There is a very specific film that LIKE.SHARE.FOLLOW is referencing and those that can figure it out early will have a good idea of where the plot is heading. Like many movies in the new wave of digital horror, this one uses a lot of the common tropes of the genre, but sets them against a technological backdrop. Unlike some of the other pictures that have been using similar tactics, this piece actually takes some time to build the characters rather than relying upon a gimmick.
Honestly, the acting is where this feature really shines. The young cast has good instincts for their characters; crafting performances that feel genuine. The few adults in this feature are played by familiar actors who turn in performances that feel a bit world weary, but also completely sympathetic to the young stars. In fact, the acting was so good that it made some of the more outlandish plot movements easier to swallow.
What sort of out there moments do I mean? The fact that the stalker keeps getting the wrong impression is almost entirely on our main character who keeps leading her along even after suspecting she might be dangerous.

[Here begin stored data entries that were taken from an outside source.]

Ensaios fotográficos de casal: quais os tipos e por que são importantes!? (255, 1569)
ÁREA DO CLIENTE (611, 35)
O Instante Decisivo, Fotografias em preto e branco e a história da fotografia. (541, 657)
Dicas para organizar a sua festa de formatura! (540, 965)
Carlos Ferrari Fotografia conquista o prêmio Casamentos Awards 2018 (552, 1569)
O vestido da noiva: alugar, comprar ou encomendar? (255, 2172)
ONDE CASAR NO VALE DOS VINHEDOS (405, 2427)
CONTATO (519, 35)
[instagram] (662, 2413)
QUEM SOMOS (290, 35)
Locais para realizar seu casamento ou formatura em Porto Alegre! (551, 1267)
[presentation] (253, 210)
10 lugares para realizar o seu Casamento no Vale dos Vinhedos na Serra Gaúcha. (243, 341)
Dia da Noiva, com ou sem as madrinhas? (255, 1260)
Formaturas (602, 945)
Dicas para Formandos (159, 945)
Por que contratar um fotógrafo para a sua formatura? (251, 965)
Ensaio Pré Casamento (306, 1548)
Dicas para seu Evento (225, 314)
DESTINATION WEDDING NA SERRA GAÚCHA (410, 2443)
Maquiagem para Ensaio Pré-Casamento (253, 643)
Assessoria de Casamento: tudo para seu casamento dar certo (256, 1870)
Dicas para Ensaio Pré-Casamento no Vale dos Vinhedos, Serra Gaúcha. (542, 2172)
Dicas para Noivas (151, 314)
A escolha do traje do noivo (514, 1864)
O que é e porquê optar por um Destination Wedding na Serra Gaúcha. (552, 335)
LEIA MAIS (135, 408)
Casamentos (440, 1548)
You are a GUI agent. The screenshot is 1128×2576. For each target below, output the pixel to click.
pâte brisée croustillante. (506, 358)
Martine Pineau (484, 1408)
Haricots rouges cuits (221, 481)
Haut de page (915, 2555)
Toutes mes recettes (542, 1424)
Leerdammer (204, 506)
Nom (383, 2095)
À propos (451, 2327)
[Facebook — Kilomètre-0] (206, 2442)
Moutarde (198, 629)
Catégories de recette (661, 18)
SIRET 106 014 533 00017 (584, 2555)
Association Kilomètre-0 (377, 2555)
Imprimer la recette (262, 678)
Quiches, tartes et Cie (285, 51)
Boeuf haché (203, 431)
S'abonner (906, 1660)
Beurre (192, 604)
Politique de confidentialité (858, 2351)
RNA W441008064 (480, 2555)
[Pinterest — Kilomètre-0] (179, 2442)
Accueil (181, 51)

Furthermore, near the finale our lead actor says he would be okay with unplugging from the internet, but keeps going back online with the help from his friend who realizes they are in dire straits. Now it is easy to write these off a bit because we are dealing with teenagers, but there is a moment when our main character’s father, after getting a personal taste of how badly things are escalating, still allows his son to handle things by himself rather than stepping in to help. This to me was the most ridiculous thing in the entire movie as I just could not believe a parent who clearly cared about his child would be okay letting their child deal with someone who was obviously deadly.
Luckily, there was a good bit of humor peppered throughout so that we were never lead to believe that this was supposed to be serious. Not only did the majority of the laughs work, they were pretty integral to the story as our lead made his living off of funny YouTube videos. Seeing his shorts in action was nice as they looked fairly authentic to what one would find while surfing the internet for humorous clips.
I was impressed with the overall production values on this movie. They were able to seamlessly transition between the bigger budget movie style look and the lower grade YouTube videos without ever making either feel overproduced. They backed up the look with a surprisingly tender score that served as a great conduit to some of the more dramatic sequences.
All in all, the story is familiar and occasionally unbelievable, but the cast makes this one entertaining. The look and score were much better than I had any reason to expect and truly helped back up the good performances. Fans of movies like Fatal Attraction (1987) and Unfriended (2015) will probably enjoy this flick.